Cumbia is a folkloric genre and dance from Colombia. The cumbia is the most representative dance of the coastal region in Colombia, and is danced in pairs with the couple not touching one another as they display the amorous conquest of a woman by a man. 

Duration: 3 to 6 minutes: 3 to 6 minutes.

Cumbia "La Pollera Colorá "(Colombia)

La Pollera Colorá is a Colombian cumbia song, which translates as "brightly colored skirt." The name refers to a traditional, brightly colored dress that is considered the most well-known national costume for women in Colombia. It was composed in 1960 as an instrumental by clarinetist Juan Madera Castro. Singer-songwriter Wilson Choperena composed the lyrics in 1962.

Duration: 3 to 6 minutes

El Mapalé (Colombia) COMING SOON

A lively Afro-Colombian and Ecuadorian dance finds its roots along Colombia's Caribbean coast. Originating in regions like San Basilio de Palenque, Maria La Baja, and Cartagena, this dance celebrates the resilience and joy of African-descendant communities. The name "Mapalé" draws inspiration from the **Cathorops mapale**, a fish that wriggles energetically when out of water. In this rhythmic dance, men mimic fish movements, while women sway their hips, clad in black skirts adorned with fringes. The beat of drums and constant clapping accompany the swift steps, evoking both labor and sexual frenzy. El Mapalé remains a vibrant testament to cultural heritage, bridging past and present with each spirited movement. 

Small ensemble (2 to 4  performers) requires a sound system. Duration: 3 minutes.


Salsa Performance Group (Ladies in Red)

Through their dances with style and grace they shine on the dance floor. These are the Ladies in Red

(Salsa Guy's Dancers). They perform Salsa, Bachata and Cha-cha.

Duration: 3 to 10 minutes

Folk Characters Meet & Greet (Puerto Rico & Mexico)

Meet and greet with various traditional folk characters from Puerto Rico and Mexico dressed in traditional folk dresses. Our characters facilitate the promotion of an event, keeping the public engaged, and allows the public to pose with our performers for pictures. See a full list with photos of our characters here!

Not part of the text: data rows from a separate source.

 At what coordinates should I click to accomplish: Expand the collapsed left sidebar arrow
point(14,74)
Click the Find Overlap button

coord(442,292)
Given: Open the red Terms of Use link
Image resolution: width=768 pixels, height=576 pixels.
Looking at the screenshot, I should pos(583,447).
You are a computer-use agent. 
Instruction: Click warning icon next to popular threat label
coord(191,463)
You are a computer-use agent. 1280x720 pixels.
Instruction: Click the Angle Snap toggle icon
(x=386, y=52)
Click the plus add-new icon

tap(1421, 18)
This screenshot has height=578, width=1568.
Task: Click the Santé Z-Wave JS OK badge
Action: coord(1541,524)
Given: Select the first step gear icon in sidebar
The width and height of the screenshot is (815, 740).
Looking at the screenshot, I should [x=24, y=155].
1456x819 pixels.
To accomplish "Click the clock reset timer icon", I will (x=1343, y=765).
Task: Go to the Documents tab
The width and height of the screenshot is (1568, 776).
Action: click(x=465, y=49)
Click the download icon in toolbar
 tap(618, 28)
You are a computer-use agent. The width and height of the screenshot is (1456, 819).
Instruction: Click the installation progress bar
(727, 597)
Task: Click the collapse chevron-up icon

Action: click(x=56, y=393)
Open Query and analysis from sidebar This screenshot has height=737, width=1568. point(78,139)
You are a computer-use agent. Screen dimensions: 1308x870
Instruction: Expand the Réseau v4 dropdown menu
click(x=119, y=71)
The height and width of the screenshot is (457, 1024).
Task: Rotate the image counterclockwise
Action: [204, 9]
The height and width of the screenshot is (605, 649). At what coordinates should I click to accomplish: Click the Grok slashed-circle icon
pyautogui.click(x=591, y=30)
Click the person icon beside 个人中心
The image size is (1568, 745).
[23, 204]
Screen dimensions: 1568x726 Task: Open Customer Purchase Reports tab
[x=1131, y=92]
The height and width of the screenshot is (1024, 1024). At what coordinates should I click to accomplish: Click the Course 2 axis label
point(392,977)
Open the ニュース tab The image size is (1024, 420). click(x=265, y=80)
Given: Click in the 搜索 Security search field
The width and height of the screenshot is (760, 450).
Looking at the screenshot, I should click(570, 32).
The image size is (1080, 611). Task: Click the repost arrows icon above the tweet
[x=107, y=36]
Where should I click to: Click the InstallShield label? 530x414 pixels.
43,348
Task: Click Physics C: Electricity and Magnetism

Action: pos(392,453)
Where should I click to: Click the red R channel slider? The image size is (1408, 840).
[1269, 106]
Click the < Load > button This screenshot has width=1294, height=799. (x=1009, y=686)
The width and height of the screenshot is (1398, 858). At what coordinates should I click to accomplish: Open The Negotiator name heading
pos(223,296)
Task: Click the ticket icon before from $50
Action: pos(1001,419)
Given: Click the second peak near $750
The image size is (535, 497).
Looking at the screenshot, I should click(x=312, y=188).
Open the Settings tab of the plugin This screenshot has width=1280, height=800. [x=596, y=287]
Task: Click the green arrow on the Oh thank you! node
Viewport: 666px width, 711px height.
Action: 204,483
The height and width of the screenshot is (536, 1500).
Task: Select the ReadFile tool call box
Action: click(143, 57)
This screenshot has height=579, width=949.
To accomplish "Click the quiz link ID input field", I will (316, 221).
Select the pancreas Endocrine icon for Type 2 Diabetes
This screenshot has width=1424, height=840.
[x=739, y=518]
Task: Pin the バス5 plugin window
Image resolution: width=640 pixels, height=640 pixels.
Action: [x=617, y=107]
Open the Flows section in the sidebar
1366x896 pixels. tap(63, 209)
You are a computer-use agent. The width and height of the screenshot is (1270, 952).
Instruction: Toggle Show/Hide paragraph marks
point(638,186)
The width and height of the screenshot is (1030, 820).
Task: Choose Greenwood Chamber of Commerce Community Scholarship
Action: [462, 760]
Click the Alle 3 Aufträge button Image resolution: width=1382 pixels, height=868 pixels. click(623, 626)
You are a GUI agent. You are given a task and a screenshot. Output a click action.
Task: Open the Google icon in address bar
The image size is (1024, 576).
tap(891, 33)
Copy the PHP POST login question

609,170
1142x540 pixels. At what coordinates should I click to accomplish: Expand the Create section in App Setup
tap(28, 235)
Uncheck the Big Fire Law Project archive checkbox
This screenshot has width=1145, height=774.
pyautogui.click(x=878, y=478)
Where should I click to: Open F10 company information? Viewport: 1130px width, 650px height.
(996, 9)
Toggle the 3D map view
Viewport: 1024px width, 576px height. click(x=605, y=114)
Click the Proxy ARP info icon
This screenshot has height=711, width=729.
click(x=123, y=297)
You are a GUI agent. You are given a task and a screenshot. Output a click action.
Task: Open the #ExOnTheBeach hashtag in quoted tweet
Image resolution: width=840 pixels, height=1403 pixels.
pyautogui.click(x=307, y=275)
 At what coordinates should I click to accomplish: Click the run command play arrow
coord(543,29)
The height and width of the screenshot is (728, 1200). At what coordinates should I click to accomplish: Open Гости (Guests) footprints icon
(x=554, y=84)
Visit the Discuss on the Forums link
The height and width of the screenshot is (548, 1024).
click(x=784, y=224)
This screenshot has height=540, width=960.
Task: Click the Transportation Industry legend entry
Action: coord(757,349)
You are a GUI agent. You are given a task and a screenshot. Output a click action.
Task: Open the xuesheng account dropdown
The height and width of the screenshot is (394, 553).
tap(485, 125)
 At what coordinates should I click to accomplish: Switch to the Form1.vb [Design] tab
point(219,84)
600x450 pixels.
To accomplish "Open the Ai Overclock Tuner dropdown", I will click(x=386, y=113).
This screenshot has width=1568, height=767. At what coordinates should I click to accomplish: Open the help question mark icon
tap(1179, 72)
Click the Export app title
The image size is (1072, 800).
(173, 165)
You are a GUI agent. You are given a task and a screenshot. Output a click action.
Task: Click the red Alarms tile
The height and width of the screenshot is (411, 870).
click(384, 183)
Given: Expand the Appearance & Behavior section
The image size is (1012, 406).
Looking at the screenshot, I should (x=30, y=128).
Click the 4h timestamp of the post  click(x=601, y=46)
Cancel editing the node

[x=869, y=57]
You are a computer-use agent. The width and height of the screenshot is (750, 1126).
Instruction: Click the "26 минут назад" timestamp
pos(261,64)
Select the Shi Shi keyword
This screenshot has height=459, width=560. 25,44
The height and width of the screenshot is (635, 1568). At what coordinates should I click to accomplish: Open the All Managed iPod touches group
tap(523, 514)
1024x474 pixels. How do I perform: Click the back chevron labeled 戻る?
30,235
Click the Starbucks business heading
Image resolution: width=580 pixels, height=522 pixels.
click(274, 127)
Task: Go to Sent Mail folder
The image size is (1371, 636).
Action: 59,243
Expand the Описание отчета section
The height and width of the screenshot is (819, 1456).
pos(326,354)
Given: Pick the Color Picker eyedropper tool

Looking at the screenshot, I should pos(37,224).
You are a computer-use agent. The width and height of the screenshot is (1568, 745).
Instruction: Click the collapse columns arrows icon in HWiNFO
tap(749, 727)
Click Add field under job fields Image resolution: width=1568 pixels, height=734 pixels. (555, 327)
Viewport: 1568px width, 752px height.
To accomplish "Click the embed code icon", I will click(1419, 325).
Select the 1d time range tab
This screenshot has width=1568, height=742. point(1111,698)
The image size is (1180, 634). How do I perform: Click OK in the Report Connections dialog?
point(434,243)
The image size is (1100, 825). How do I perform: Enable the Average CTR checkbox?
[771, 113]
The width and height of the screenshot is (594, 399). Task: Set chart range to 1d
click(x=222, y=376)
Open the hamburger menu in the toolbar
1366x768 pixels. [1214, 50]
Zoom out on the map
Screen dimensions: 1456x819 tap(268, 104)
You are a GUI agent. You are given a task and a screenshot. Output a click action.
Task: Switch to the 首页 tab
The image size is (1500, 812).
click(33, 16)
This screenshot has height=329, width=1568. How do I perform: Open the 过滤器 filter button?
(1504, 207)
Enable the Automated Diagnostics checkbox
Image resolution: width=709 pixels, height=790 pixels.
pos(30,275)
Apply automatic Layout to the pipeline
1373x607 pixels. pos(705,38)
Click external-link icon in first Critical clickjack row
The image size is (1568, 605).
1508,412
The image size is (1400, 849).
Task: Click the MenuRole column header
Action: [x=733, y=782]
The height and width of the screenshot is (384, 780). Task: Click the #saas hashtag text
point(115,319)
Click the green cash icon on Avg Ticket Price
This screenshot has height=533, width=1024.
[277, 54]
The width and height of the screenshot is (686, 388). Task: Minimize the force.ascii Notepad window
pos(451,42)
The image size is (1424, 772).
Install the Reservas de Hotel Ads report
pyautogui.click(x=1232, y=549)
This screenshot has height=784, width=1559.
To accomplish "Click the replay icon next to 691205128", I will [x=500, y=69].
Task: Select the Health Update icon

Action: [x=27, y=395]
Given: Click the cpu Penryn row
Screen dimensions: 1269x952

Folk Characters Show (Puerto Rico)

We proudly present a brief history of the Puerto Rican festivals and its characters. These characters and their masks are an essential part of these activities that occur primarily in the coastal towns and are an integral part of Puerto Rican folklore since the first half of the 19th century. Folk Characters are introduced to the public with an explanation of their meaning and purpose. Our performance features up to six characters and lasts up to 30 minutes. Today, the Cabezudos represent historical characters, painters, writers, patriots, and composers, whether alive or deceased and also everyday people who become icons like Don Saul, the street vendor of white lilies in the Old City. More information about our characters here!

Singer - (Mexico)

Alma Ranchera sings traditional Ranchera music, a quintessential genre in Mexico, embodying a sense of machismo, romance, and grandiose beauty. It’s characterized by pastoral themes, elongated notes, and the iconic charro costume.  Some songs include Guadalajara”, Allá en el Rancho Grande, Ay Jalisco No Te Rajes, El Mariachi Loco Quiere Bailar, Volver Volver, and many more. 

Requires a sound system can be proformed in small places. Duration: 30 minutes.